_Exercise objective_
Of all the lines below, return only those starting with the line holding "The width and height of the screenshot is (1568, 727)." and going on through the line holding "Task: Share 江阴市璜土中学 via export icon", exactly as written.

_Supplied information_

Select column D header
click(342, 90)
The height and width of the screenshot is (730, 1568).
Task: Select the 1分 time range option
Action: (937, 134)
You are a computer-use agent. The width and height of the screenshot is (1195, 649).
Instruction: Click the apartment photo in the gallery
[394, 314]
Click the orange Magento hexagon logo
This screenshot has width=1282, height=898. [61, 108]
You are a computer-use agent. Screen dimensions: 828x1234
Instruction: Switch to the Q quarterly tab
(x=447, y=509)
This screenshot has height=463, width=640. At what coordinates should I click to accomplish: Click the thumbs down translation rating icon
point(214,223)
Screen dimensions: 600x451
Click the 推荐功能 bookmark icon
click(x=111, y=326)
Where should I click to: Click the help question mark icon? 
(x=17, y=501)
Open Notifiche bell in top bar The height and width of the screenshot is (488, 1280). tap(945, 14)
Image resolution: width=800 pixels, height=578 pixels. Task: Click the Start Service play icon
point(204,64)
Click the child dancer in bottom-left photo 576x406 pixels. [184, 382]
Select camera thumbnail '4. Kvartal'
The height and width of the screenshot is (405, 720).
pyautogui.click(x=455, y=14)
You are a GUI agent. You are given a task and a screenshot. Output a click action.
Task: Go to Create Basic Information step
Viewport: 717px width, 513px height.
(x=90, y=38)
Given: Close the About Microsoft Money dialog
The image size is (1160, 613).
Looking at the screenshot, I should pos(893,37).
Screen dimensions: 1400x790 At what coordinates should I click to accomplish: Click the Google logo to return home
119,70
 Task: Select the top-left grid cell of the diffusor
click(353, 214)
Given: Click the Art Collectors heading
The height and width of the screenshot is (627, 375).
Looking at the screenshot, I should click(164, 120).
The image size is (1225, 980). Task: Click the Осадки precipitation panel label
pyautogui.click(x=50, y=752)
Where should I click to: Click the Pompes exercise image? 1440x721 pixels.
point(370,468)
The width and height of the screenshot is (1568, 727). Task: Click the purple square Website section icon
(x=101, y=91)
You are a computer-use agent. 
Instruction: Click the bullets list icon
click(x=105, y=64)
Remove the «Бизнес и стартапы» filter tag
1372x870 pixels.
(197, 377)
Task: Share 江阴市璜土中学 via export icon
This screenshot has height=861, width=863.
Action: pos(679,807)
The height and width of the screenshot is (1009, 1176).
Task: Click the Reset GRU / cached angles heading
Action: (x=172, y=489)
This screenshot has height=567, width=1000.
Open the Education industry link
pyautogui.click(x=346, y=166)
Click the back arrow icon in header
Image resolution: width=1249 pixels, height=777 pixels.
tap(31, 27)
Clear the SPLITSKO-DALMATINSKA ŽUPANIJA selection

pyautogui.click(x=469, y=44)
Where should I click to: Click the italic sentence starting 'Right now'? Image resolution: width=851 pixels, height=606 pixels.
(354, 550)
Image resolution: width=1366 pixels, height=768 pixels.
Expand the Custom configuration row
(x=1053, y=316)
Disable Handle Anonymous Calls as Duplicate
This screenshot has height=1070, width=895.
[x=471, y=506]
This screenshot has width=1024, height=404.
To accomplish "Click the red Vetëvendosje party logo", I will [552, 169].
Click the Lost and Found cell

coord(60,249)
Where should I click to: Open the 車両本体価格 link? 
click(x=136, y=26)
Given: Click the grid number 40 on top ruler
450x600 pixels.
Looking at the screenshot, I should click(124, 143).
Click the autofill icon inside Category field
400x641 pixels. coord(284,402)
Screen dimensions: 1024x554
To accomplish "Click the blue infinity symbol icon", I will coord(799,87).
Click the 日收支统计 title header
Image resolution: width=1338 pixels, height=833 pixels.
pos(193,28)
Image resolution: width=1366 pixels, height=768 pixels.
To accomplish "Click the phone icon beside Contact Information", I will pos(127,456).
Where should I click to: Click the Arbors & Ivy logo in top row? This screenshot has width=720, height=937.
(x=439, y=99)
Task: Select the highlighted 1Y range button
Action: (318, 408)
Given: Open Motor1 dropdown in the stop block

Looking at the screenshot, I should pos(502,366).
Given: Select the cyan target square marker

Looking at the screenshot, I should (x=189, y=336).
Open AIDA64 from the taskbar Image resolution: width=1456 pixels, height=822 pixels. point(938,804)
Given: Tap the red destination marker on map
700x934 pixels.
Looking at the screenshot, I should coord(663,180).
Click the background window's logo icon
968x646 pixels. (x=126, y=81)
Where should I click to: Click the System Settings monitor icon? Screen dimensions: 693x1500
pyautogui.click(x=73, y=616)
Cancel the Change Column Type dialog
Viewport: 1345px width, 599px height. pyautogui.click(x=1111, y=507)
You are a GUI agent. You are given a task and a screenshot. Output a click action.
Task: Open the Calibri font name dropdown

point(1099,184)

_Solution to the exercise_
The width and height of the screenshot is (1568, 727). Task: Click the purple square Website section icon
(x=101, y=91)
You are a computer-use agent. 
Instruction: Click the bullets list icon
click(x=105, y=64)
Remove the «Бизнес и стартапы» filter tag
1372x870 pixels.
(197, 377)
Task: Share 江阴市璜土中学 via export icon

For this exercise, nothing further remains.